The precise value of the bias depends on the shape of the true density $ f(x)$. We can, however, derive an approximative bias formula that allows us to make some general remarks about the situations that lead to a small or large bias.
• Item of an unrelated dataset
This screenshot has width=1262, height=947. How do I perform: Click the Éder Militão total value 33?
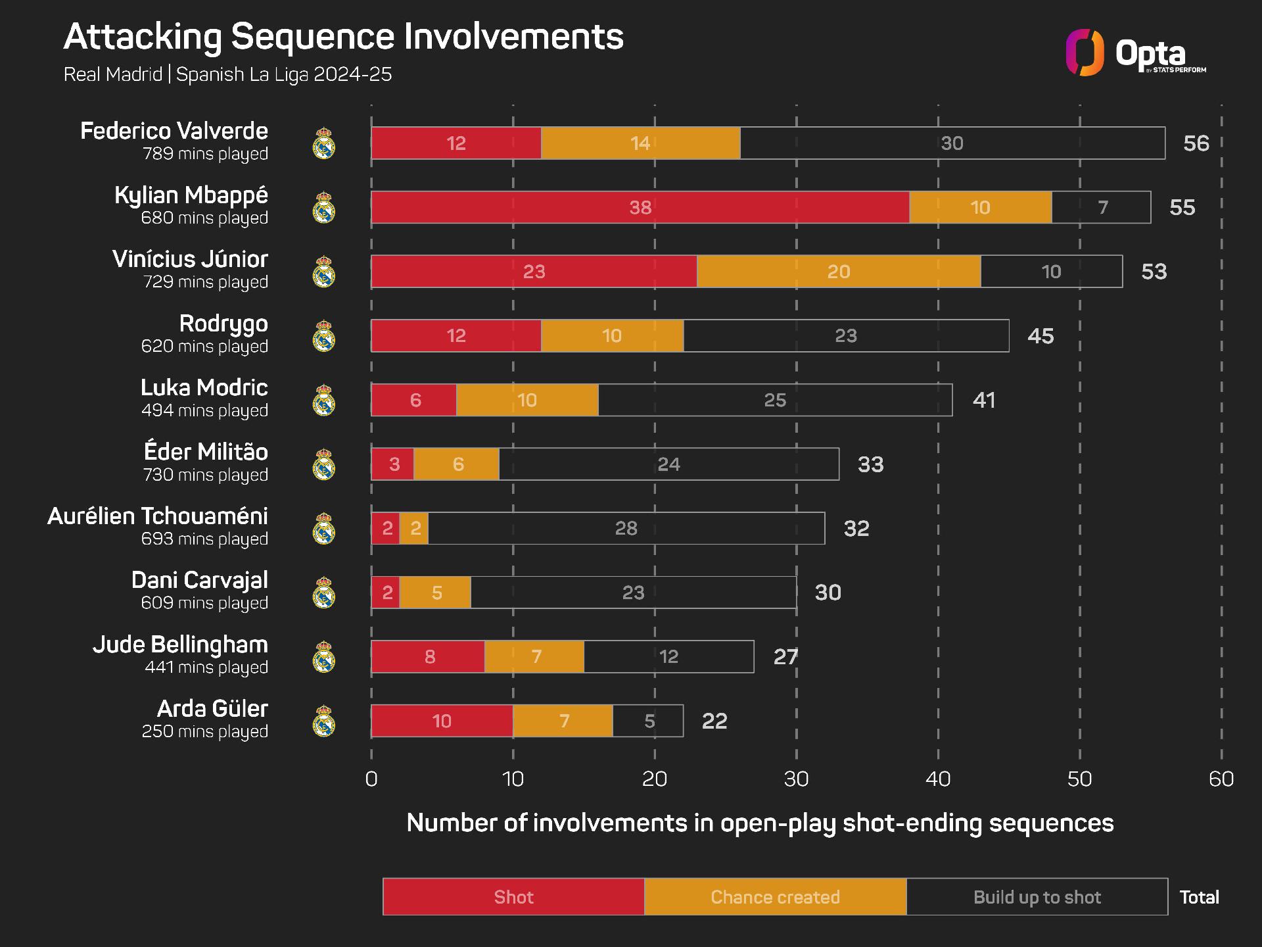click(871, 464)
Using

$\displaystyle \frac{1}{h}\int^{jh}_{(j-1)h} f(u)\,du-f(x) = \frac{1}{h} \left\{\int^{jh}_{(j-1)h} \{f(u)-f(x)\}\,du\right\}.$ (2.13)
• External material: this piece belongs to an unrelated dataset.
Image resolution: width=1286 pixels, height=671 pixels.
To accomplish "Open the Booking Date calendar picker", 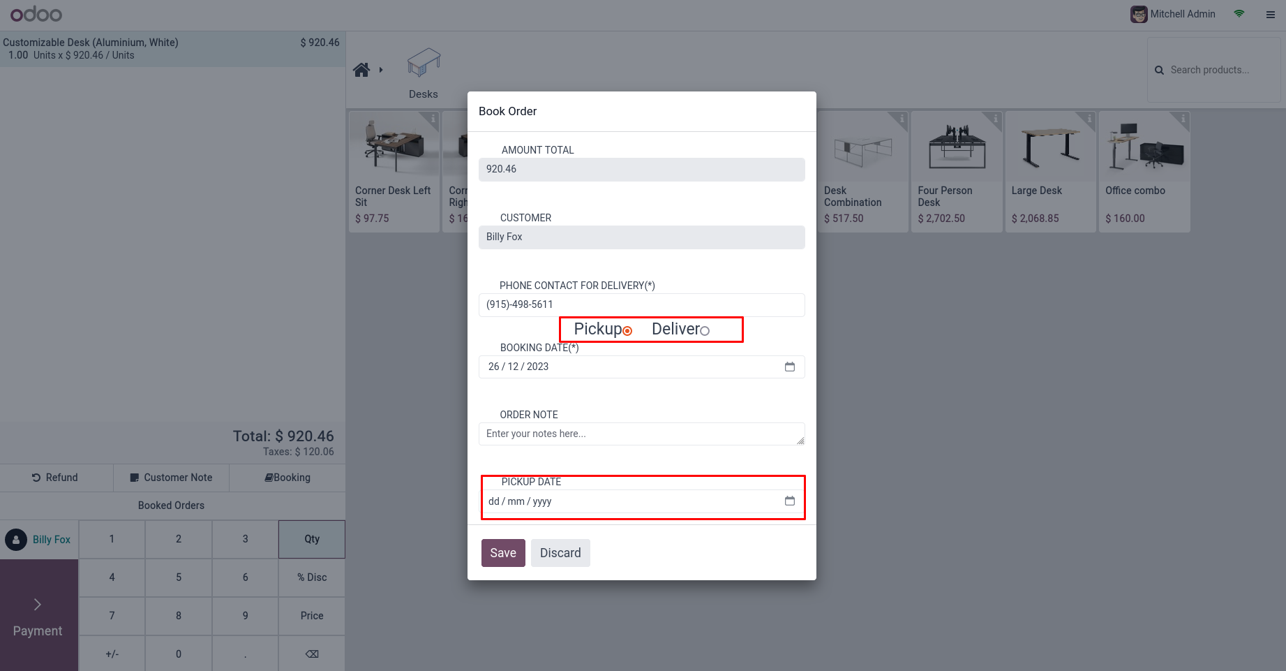I will (x=790, y=367).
and a first-order Taylor approximation of $ f(x)-f(u)$ around the center $ m_{j}=(j-\frac{1}{2})h$ of $ B_{j}$, i.e. $ f(u)-f(x)\approx f'(m_{j})(u-x)$ yields

$\displaystyle E\{\widehat f_{h}(x)-f(x)\} \approx f'\left\{m_j\right\} \left\{m_j-x\right\}.$ (2.14)
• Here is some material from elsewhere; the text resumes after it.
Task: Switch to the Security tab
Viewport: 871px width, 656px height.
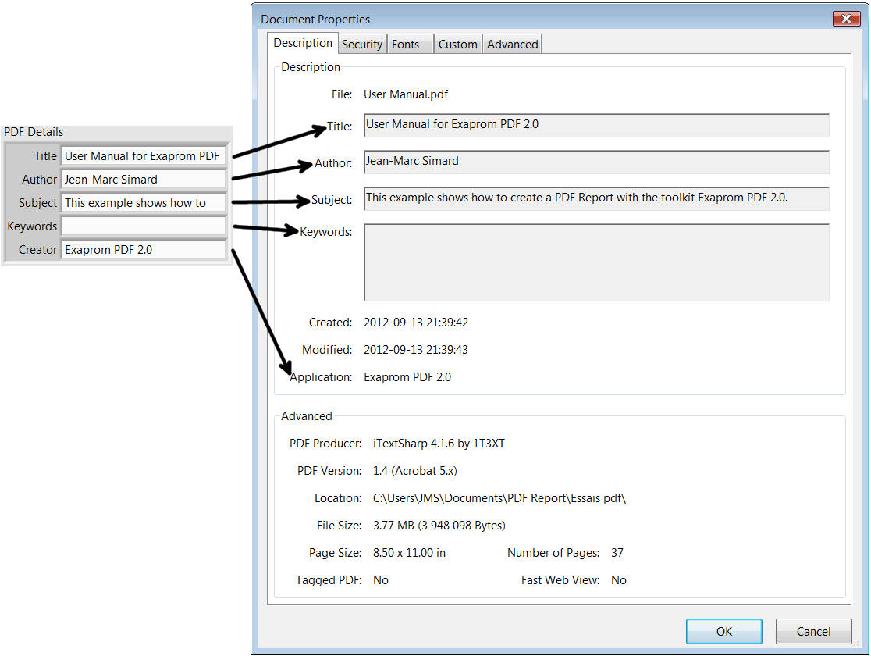Action: click(362, 45)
Note that the absolute value of the approximate bias is increasing in the slope of the true density at the mid point $ m_j,$ and that the approximate bias is zero if $ x=m_j.$

2.2.2 Variance

Let us calculate the variance of the histogram to see how its volatility depends on the binwidth $ h$:

$\displaystyle \mathop{\mathit{Var}}\{\widehat f_{h}(x)\}=\mathop{\mathit{Var}}\left\{\frac{1}{nh} \sum_{i=1}^n \Ind(X_{i}\in B_{j}) \right\}.$ (2.15)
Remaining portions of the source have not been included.